The finance ministers of Egypt and the UAE and the head of the Iranian Central Bank attended the meeting, while Russian Finance Minister Anton Siluanov called for the creation of an alternative to the Western-dominated global financial system.
But finance ministers and bank presidents from China, India and South Africa did not participate and sent deputies or junior officials instead, a day after Kremlin advisor Yuri Ushakov accused the West of pressuring countries not to attend the BRICS summit.
The BRICS group, which originally included Brazil, Russia, India, China, and South Africa, has expanded to include Egypt, Ethiopia, Iran, the UAE, and Saudi Arabia.
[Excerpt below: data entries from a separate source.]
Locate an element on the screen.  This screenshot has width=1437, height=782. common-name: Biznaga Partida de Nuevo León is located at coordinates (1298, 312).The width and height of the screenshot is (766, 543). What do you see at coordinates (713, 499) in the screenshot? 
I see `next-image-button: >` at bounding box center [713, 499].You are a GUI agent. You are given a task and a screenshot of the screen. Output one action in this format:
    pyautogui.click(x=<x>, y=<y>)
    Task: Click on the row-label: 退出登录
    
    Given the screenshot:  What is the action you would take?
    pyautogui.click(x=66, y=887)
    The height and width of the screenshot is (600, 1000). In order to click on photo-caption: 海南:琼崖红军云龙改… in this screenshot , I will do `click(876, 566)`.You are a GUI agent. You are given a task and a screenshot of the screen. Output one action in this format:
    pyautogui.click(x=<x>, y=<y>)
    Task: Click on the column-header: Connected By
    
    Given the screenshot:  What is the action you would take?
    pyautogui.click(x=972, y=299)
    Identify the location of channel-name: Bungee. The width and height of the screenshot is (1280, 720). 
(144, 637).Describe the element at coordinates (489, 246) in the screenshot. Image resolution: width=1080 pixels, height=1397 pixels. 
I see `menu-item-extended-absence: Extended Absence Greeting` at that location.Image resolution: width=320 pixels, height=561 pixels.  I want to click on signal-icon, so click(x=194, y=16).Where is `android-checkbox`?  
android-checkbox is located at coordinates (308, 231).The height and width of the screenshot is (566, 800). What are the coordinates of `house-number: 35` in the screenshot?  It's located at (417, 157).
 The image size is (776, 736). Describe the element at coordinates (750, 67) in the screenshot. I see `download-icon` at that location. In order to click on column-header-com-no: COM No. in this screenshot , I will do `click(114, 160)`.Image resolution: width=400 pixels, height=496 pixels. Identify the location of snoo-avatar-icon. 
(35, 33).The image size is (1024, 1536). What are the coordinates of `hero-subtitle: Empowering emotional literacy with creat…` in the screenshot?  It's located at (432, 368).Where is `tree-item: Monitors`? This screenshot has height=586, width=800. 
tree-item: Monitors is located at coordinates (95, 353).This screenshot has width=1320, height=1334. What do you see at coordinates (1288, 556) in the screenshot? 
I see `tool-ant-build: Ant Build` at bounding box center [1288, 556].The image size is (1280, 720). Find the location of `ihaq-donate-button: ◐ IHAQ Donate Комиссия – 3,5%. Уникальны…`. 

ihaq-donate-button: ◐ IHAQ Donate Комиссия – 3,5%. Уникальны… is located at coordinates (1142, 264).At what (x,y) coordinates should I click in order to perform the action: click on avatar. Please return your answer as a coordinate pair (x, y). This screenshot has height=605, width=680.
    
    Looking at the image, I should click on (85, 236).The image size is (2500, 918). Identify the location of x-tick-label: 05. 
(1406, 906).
The Moscow meeting is being held along the lines of the G20 agenda, with the summits preceded by meetings of senior economic policy officials who determine the proposals that the leaders will review at the summit.
Russia, which has been severely sanctioned by the West over its war in Ukraine and cut off from international capital markets, is trying to attract BRICS partners through initiatives such as creating the international payment system BRICS Bridge.
“Creating a cross-border payment initiative is our main task,” Siluanov told officials. Russia is also seeking to establish a BRICS clearing centre, a rating agency, a reinsurance company and a commodity exchange.
Siluanov also proposed creating a joint investment platform based on the group’s New Development Bank, the group’s only operating financial institution.
He said that the platform will use a new digital form for transactions, without going into further details.